Post by Despot » Tue Jan 09, 2018 12:50 am

Finboy ... sorry to hear about your troubles. On the down side you had to deal with basket case wiring and a partially dead pickup.

On the plus side, you've got a '66 ES355 with a rewound bridge pickup for a pretty reasonable price. I know from your perspective you're thinking that it was over-priced ... but from a European/Irish perspective that's actually cheap - even with the pickup issues and the headstock repair. I'd expect to pay around 3k for that here in euro (what you paid equates to about 2,200 euro) even with full disclosure of the issues you found after the sale.

I expect as well that these pickups are pre-t-tops (given that they're '66) ... which is also a plus. iirc from your photos the wire is red so thats poly coated wire rather than enamel. I like t-tops, so having them is never a bad thing for me ... but the pre-t-tops seem to be more respected, so that's good.

Also ... here's the other thing about a basket case vintage guitar - you can do whatever you want to it now in terms of pickups/wiring and not have to worry about resale value! My ES345 has a weak bridge pickup (it's coils are fine - output is just low) compared to a hotter than all hell neck pickup. The smart thing to do here would be to balance this out by swapping around the pickups - moving the neck to the bridge and vice versa. The natural volume increase that comes from moving a pickup closer to the 12th fret will boost the voice of the bridge pickup in the neck - and the neck pickup will probably sound pretty great in the bridge position too. Win win.
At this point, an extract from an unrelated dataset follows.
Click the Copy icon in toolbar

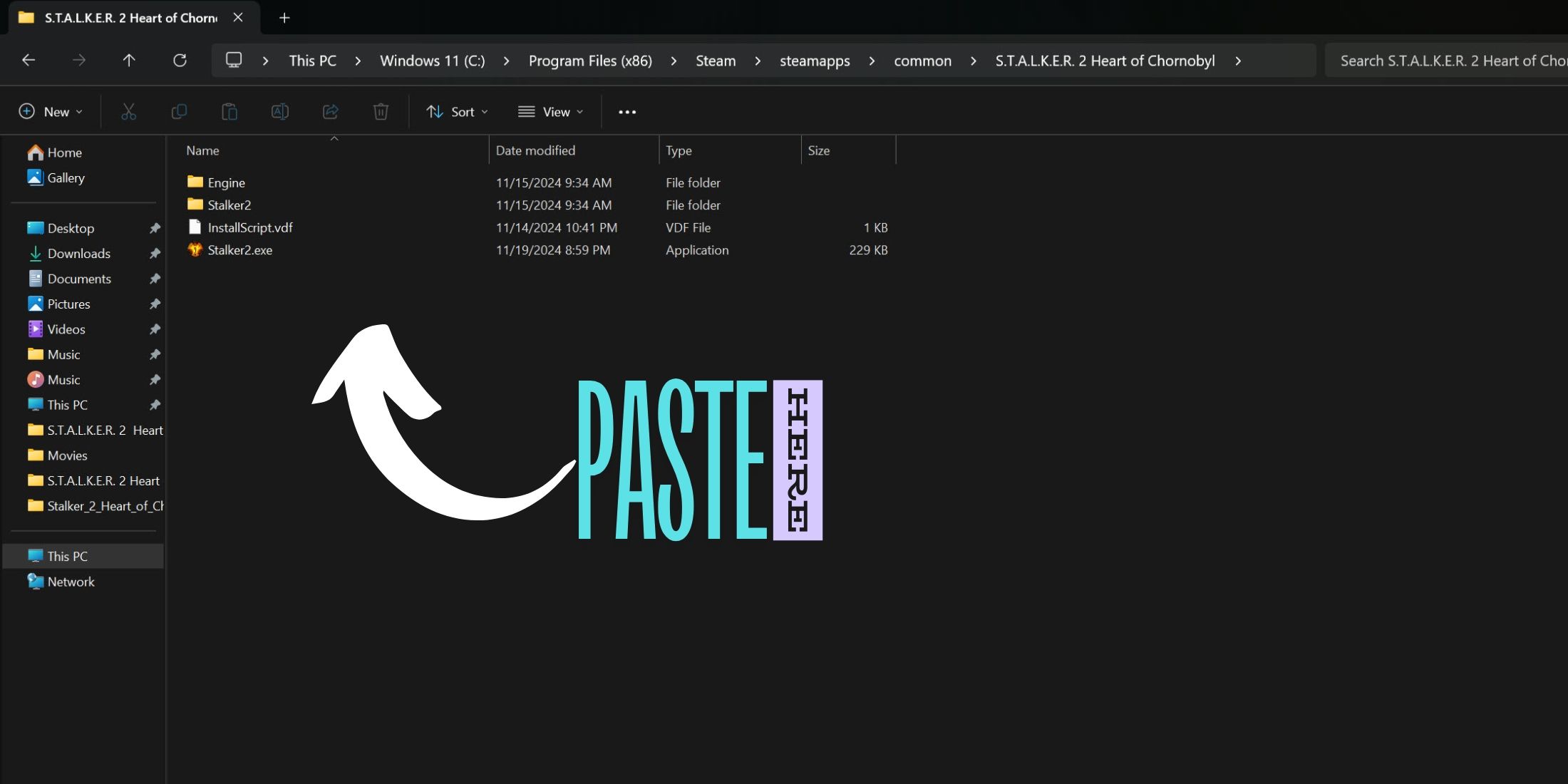179,112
Except doing that means messing with original/untouched wiring on a '62 ES345. The other smart thing to do would be to open the bridge pickup when doing this (being the weaker one - so you don't want to mess with the 'good' pickup) and flip the magnet to give an in-phase middle position. But that means opening a short magnet PAF and messing with it - which, even if you document it, means that value wise the pickup will be treated as a rewind when/if I try to sell. Even though I never intend to sell that guitar I can't tell what life will bring or if I might need to sell it at some stage. Doing what I've suggested (swapping the pickups around, wiring changes to reflect this and flipping the magnet) will probably take around 3k euro off the value of the guitar.

Similar situation with the SG Custom. The middle pickup setting isn't useful for me at all. It's far too muted and quiet compared to the other two pickups. The 'smart' thing to do here would be to 'wire around' it and change the wiring to SG Standard type - middle setting giving both neck/bridge and ignoring the middle. I've alread decked it to get it out of the way when picking ... so that would be the next logical step.
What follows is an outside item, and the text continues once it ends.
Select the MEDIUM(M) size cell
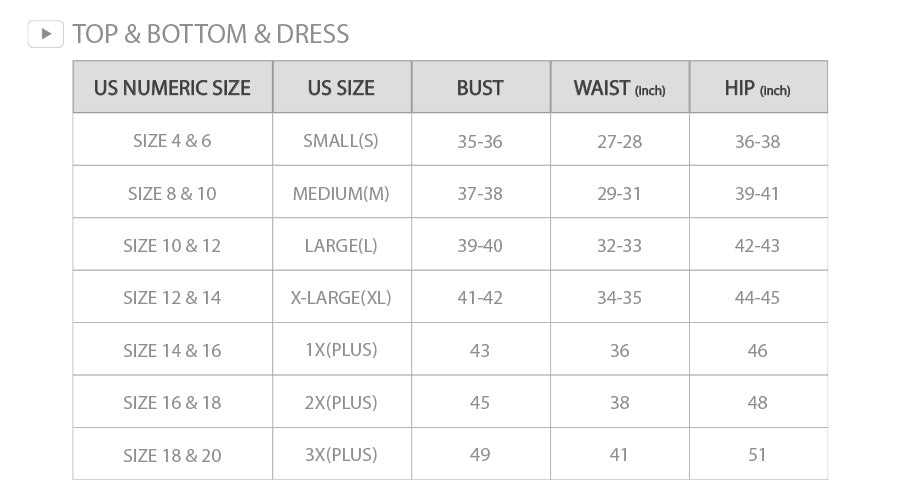The height and width of the screenshot is (500, 900). coord(341,193)
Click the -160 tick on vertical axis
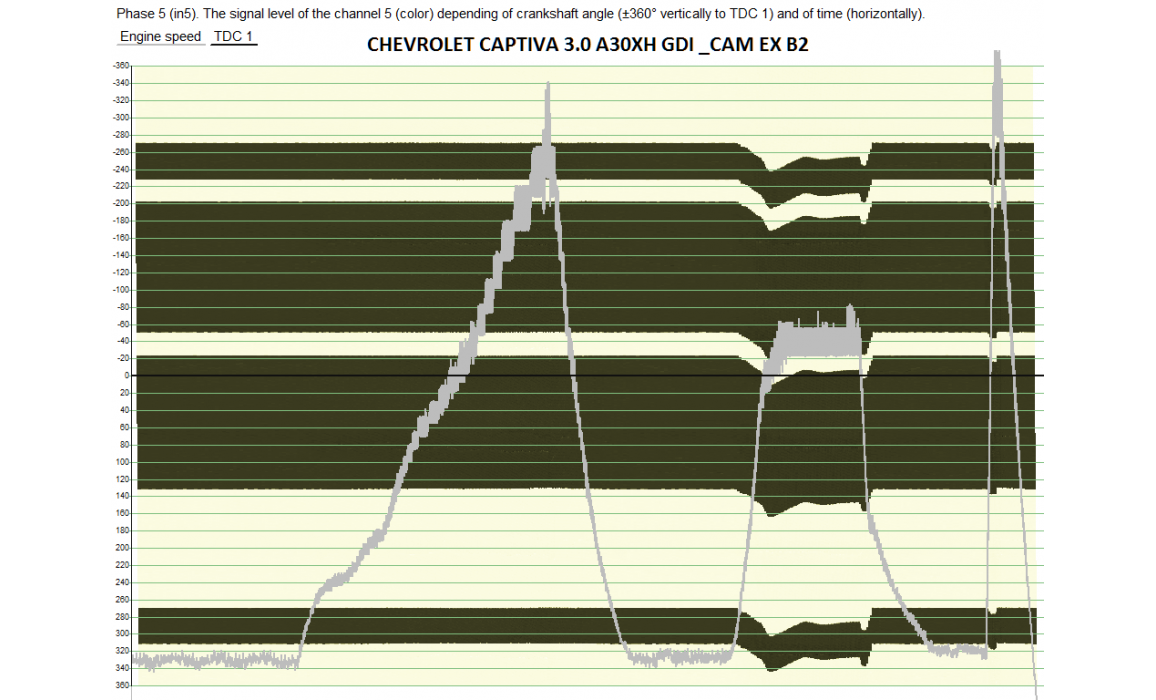Viewport: 1156px width, 700px height. click(x=121, y=238)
Except, again, it would hurt the value of the guitar to change original wiring. Even here, where you don't need to do anything to that middle pickup except disconnect it - it would harm the resale value.

Sorry for the long post - the TL;DR is this - I don't think you got taken nearly as much as you think you did Finboy. If I'd managed to snag that for the price you did and I liked how it played/sounded (now that you've sorted the pickup issue) then I'd play the hell out of it for years.